A few months later, in his first letter to Carter since returning to school, Thomas told his guardian, “I am in great want of shirts as I have but two in the world and they are very old and tattered. I got some summer clothes from Mr. Lewis, but they are not sufficient for me nor nice enough to wear in town.”
Thomas’s desire to appear stylish only grew when, in 1826, he finally left Llangollen School to attend college at Virginia’s Hampden-Sydney College. There, he ran up extravagant clothing bills and simply charged them to the school, with the hopes of earning scholarships and additional funds to pay off the debts. It was a ploy that didn’t always work. At the end of his first year there, a frustrated merchant sent Colonel Carter the overdue bill directly, demanding payment for the more than one hundred dollars’ worth of clothing and accessories Thomas had purchased on credit during the school year (and for which Thomas had only been able to pay back half).
The bill shows that Thomas—who was just sixteen years old—had made such eclectic purchases as a fashionable leghorn hat, several patterned vests, jackets and pants, yards of ribbons made from silk and velv
et, several pairs of silk stockings, dog biscuits, a buck knife, and even several dozen cigars. In fact, Thomas’s clothing choices were so flamboyant in style that the college’s theater department was known to have borrowed from his wardrobe to outfit the actors in their plays.
When Colonel Carter received the bill, he was understandably furious, and threatened to withdraw his support if Thomas didn’t fix his disobedient ways. Thomas promised he would.

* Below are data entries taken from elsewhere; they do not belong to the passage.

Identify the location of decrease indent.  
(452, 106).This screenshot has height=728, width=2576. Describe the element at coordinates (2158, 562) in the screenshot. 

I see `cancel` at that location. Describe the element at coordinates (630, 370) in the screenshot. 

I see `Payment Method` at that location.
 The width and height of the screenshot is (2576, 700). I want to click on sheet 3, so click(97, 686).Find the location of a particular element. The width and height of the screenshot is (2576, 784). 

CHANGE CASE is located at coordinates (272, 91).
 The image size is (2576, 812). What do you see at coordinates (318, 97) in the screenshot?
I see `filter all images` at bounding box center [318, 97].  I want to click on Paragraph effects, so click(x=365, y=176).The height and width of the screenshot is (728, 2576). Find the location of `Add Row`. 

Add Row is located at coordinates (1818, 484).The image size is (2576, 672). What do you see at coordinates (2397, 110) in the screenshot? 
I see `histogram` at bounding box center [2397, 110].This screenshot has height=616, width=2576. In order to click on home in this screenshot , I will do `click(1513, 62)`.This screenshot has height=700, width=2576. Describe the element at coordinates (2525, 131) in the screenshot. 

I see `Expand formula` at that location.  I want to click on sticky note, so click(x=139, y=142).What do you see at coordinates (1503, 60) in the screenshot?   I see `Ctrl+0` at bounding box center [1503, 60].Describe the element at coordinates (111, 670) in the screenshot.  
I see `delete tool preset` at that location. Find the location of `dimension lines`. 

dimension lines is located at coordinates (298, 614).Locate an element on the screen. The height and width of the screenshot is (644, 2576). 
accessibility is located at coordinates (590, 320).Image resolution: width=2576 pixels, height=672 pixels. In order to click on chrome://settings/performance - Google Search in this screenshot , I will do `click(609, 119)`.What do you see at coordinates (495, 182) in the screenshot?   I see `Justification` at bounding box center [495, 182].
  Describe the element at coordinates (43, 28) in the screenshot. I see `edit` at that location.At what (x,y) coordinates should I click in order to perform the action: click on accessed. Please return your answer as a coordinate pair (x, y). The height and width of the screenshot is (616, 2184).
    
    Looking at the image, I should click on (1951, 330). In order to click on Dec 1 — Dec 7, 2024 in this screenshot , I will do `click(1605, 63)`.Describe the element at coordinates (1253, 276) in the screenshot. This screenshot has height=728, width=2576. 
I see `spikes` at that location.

At Hampden-Sydney, Thomas continued to blossom scholastically. He was written up for being distinguished in scholarship, industry, and behavior, though he did find himself in trouble more than once for skipping chapel without an excuse. He grew so popular, well liked, and respected that he was elected by his class to write and give a speech representing the college; the experience proved to be a shaping one for the developing young man.
Having felt largely invisible for much of his adolescence, Thomas thrilled at being center stage. His skills at charming tutors, professors, and caretakers to get his way translated well to engaging an audience, and he was praised for his natural gifts as a captivating presenter and for his voice, which was seen as being remarkable for both its range and amplitude.
Thomas also began traveling more around the South, visiting the areas where his parents grew up and meeting with distant family members. He did this without Colonel Carter’s permission or approval, usually by borrowing enough money to make it to his desired destination, and then using his charms to secure the funds to get back home. Every so often, Colonel Carter would hear a tale of his ward’s wanderlust ways from friends or acquaintances who had bumped into the boy during his travels. Again, Colonel Carter would threaten to remove his support of the boy, and again the boy would vow to do better.